St. John Brebeuf Roman Catholic Church

Address:1707 John Brebeuf Place
Use:Place of worship
Original Use:Place of worship
Architects:Les Stechesen
Mel Michener
Firms:Libling Michener
Tours:Part of the QR Code Tour

More Information

Les Stechesen, Libling Michener Associates, designed St. John Brebeuf Church and Mel Michener was the Partner -in-charge. Located at the corner of Lanark Street and St. John Brebeuf in the neighborhood of River Heights, the building's striking round form was conceived to conform with the liturgical and architectural principles promulgated by the Second Vatican Council of 1963. Beyond this functional demand, the curved, sculptural space was designed to imbue a sense of oneness – between attendees and the clergy and between church-goers and a higher power. The resulting structure is a gentle and contemplative space formed by a series of interlocking curved walls and a conscientious use of natural materials. St. John Brebeuf Church was the first church space within its archdiocese to be constructed following this 1960s change in liturgy. It's construction was completed in October of 1965 following two full years of discussion, planning and design.

A concern for site can be noted in the visual reference to an existing apartment block on Lanark Street, which shares a rounded form. In lieu of traditional concrete formwork, the 16” thick walls were fashioned with a new system of laying up interior and exterior face brick, in stages, and pouring the interior cavity with a lightweight concrete mix.
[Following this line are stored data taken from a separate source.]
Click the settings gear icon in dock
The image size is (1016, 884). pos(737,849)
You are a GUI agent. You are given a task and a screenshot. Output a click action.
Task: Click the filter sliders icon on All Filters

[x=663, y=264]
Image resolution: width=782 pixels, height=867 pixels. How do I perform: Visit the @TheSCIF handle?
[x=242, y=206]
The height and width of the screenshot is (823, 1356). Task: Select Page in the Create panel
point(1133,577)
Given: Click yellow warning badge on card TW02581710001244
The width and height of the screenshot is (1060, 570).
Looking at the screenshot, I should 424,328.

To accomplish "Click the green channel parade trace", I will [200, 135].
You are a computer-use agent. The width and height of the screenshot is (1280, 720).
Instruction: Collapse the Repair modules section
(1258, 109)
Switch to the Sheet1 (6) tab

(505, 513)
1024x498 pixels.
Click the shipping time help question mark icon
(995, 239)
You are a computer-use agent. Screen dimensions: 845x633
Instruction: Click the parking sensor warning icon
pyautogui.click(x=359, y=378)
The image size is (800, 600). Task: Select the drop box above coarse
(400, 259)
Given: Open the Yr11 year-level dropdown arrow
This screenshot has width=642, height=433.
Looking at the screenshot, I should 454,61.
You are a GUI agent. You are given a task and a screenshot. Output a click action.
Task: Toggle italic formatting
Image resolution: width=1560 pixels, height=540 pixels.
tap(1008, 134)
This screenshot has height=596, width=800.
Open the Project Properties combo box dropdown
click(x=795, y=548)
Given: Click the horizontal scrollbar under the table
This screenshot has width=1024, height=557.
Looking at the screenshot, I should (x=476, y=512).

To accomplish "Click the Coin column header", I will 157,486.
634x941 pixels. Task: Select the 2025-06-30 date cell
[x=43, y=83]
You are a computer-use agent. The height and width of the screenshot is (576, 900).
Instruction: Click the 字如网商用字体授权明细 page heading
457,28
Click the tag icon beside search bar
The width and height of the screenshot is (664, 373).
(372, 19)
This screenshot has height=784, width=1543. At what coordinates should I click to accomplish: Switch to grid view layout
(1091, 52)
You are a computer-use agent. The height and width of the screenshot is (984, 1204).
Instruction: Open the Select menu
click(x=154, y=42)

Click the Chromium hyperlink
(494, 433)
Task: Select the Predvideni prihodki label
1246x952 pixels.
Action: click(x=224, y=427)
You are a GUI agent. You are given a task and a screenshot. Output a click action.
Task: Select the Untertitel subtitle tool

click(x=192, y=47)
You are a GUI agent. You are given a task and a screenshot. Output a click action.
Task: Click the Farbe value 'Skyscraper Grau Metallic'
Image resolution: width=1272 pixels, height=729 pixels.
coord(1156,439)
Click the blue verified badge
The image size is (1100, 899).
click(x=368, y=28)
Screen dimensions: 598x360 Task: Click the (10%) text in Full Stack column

A large single curved beam, braced by high tensioned steel, sits atop these walls.

Within the nave, physical boundaries were removed between the priest and congregation, including the traditional communion rail historically used to separate the altar from worshipers. Both congregation and priest access the church through the primary entrance, which frames the baptismal font and looks beyond toward the altar. Further, the circular floor plan allows an unrestricted view, from any seat. Organic lines continue within, including rounded interior wall openings, ceiling details and smooth interior finishes. The baptistry and main altar are constructed of Tyndall stone, weighing seven tons; they were quarried in Garson, Manitoba. Twelve stations of the cross, mounted sequentially on the curved back wall of the sanctuary, were designed and fashioned by John Daniels, a Professor at the University of Manitoba’s School of Art.

The building is connected to the existing St. John Brebeuf School also designed by Libling Michener.

In the words of the Winnipeg Tribune's Canadian magazine, it was “altogether appropriate that when St. John Brebeuf Roman Catholic Church was built in Winnipeg, its designer threw over the traces of traditional church architecture and erected a building as bold and daring and unique as the canonized Father Brebeuf himself.”

Design Characteristics

Suburb:J. B. Mitchell, River Heights
  • Cost of construction: $330,000
  • Above the choir pews, a tryptych by Robert Rambusch depicts the twelve promises given to St. Margaret Mary Aloque to increase devotion
  • A mosaic stands behind tabernacle made of venetian glass, stone and marble, depicts the Book of Revelations of the four angels; the angels have been substituted with Winnipeg Archbishops Gerald Murray CSSR, George Cardinal Flahiff, Alfred A. Sinnot and Philip Francis Pocock
  • The archway just outside the chapel is a cast iron icon of The Last Supper, fabricated by Michael Cunningham of St. Catherines, Ontario
  • The curved facade of the church was designed to reflect the curved apartment building on Lanark Street
  • The baptistry and the main altar are constructed of Tyndall stone (from Garson, Manitoba)
  • Interior light fixtures are Swedish in design and origin


  • “A Walking Tour of St. John Brebeuf Church."
  • "Blessing of St. John Brebeuf School and Chapel." Winnipeg Free Press. 9 February 1958.
  • "St. Brebeuf's – a church built for the people." (The Canadian [Magazine]), Winnipeg Tribune, 5 August 1967.
  • Canadian Architect 11 (April 1966): 45-9 (includes plan and interior/exterior photos).
  • Canadian Architect Yearbook 1966: 60-61.
  • John W. Graham. Guide to the Architecture of Greater Winnipeg. Winnipeg: University of Manitoba Press, 1960.
  • Serena Keshavjee, ed. Winnipeg Modern: Architecture, 1945-1975. Winnipeg: University of Manitoba Press, 2006.
  • W. P. Thompson. Architecture of Manitoba: an exhibit prepared by Professor William P. Thompson for the University of Manitoba.
  • Association of Architects and the Manitoba Centennial Corporation. Winnipeg: s.n., 1970.
  • W. P. Thompson. Winnipeg Architecture: 100 Years. Winnipeg: Queenston House, 1975.
  • W. P. Thompson. Winnipeg Architecture. Winnipeg: Queenston House, 1982.